───── Отрывок текста ─────

Мнение авторитетных специалистов из Пушкинского Дома было таково: семейная версия весьма сомнительна, и потому детская миниатюра была ими отвергнута. Через год после этого случая в Ленинграде гастролировал Московский театр имени Ермоловой, который поставил пьесу А. Глобы «Пушкин». В заглавной роли блистательно выступил актер В. С. Якут, игравший ярко и вдохновенно… В антракте Елена Александровна подарила артисту эту миниатюру:
— Если пушкинисты не верят, что это Пушкин, то вы-то поверьте мне, что это он… еще маленький!
В. С. Якут запомнил Чижову такой: высокая, статная и красивая женщина. Правда, артиста удивили ее слова:
— Дарю вам этот портрет поэта с одним обязательным условием — нигде и никогда не публиковать его.
Если бы актер тогда же спросил ее — почему такое жестокое условие, Елена Александровна ответила бы: «Меня очень обидели невниманием к моим словам. Я не могу не верить в то, что это Пушкин, но и не могу доказать то, что стало нашей семейной легендой». Много лет спустя Елена Александровна писала мне, что артист В. С. Якут, «когда открывался Музей (Пушкина) в Москве, спросил моего разрешения сдать портрет в Музей, чему я была очень рада, а потом, когда многажды упоминали меня в разных случаях, я очень переживала». Понять ее переживания можно…
Но много лет спустя я получил письмо от ленинградца Олега Владимировича Гумберто, мать которого, Нелли Бруновна Армфельт, тоже смолянка, была подругой юности Елены Александровны. Армфельт не раз видела эту миниатюру, и вот что писал мне О. В. Гумберто: «Скажу честно, что у Елены Александровны, как, впрочем, и у моей мамы, имелись определенные сомнения по поводу того, кто именно изображен на миниатюре: Пушкин или нет?» Теперь об этой миниатюре сложилась целая литература, и мне, автору, лишь остается присоединиться к авторитетному мнению пушкинистов, решивших этот вопрос не в пользу поэта. Конечно, всегда жаль расставаться с красивой легендой, но ради соблюдения истины мы вынуждены с нею проститься. Одно хорошо: споры вокруг этой миниатюры воскресили из забытья образы других людей, тоже достойных нашей памяти, — Мудровых, Великопольских, Чаплиных и, наконец, Дрейеров…
Вернусь к изложению своей истории.

───── Материал ─────

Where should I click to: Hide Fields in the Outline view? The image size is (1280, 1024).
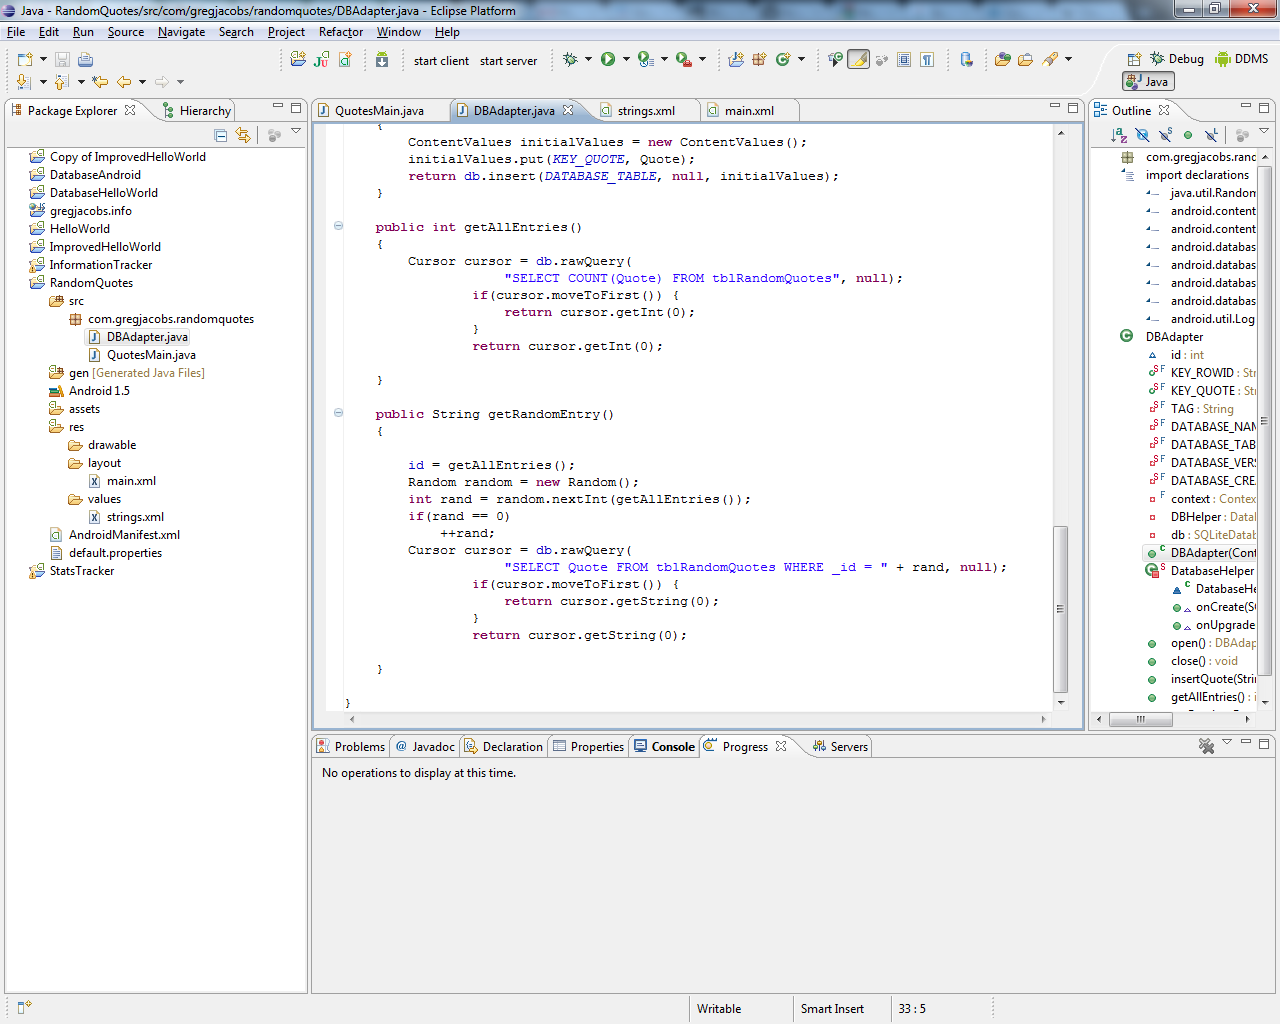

─────
───── Материал ─────

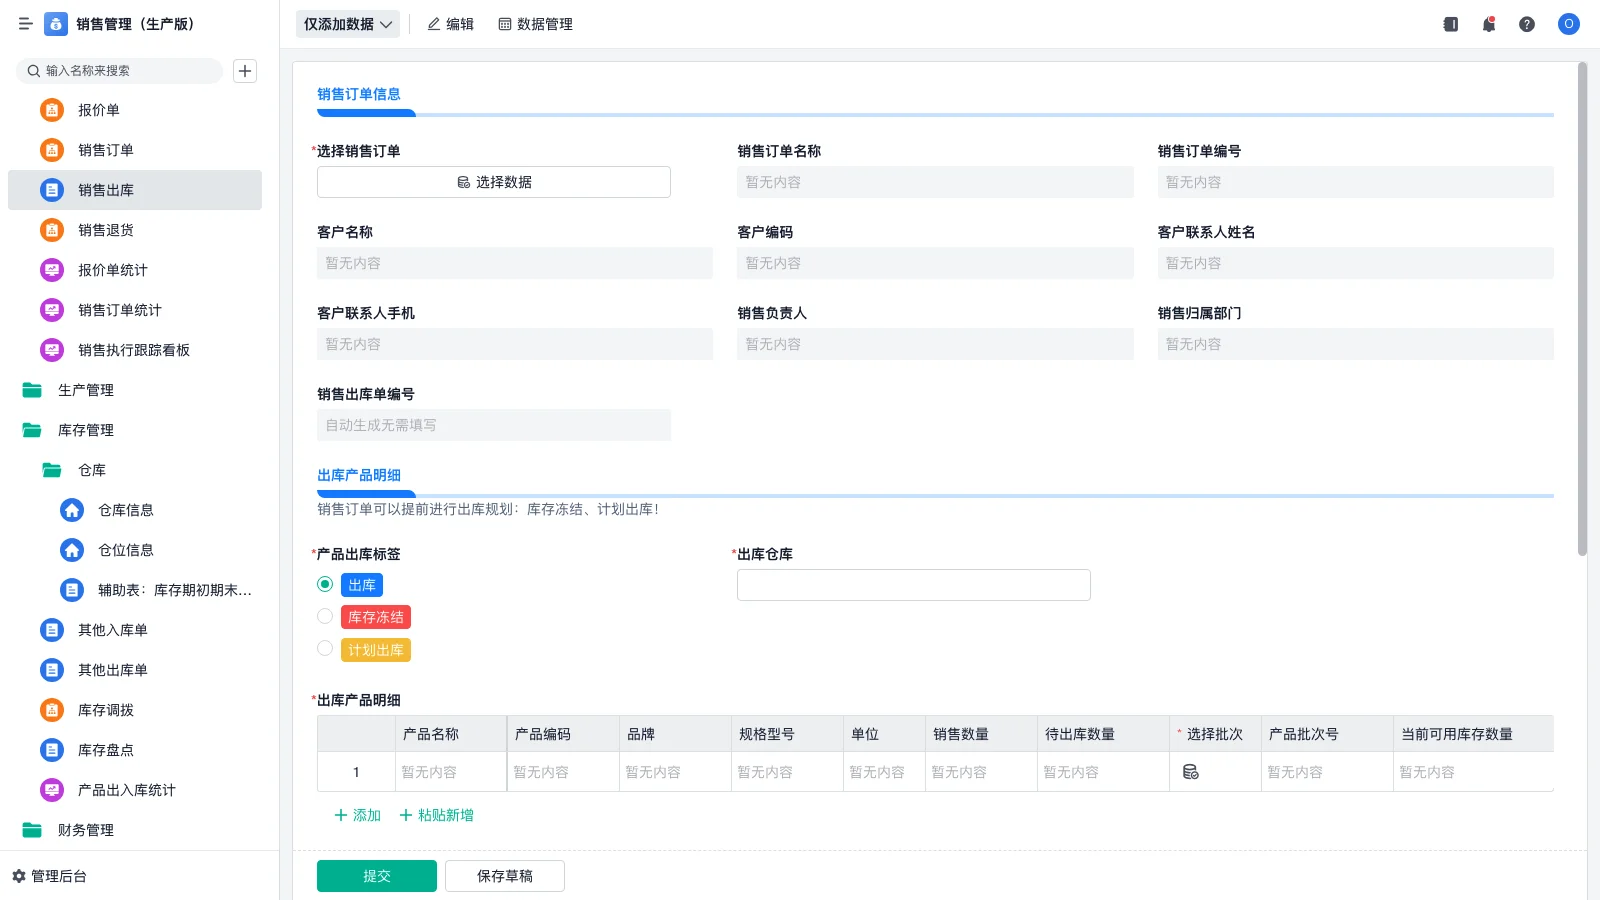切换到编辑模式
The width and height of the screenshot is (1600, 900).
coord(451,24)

─────

_Условие задания_.
Какой театр, согласно отрывку о детской миниатюре, гастролировал в Ленинграде с пьесой А. Глобы «Пушкин»? Строки никак не связаны с отрывком текста.

_Ответ к заданию_.
Московский театр имени Ермоловой.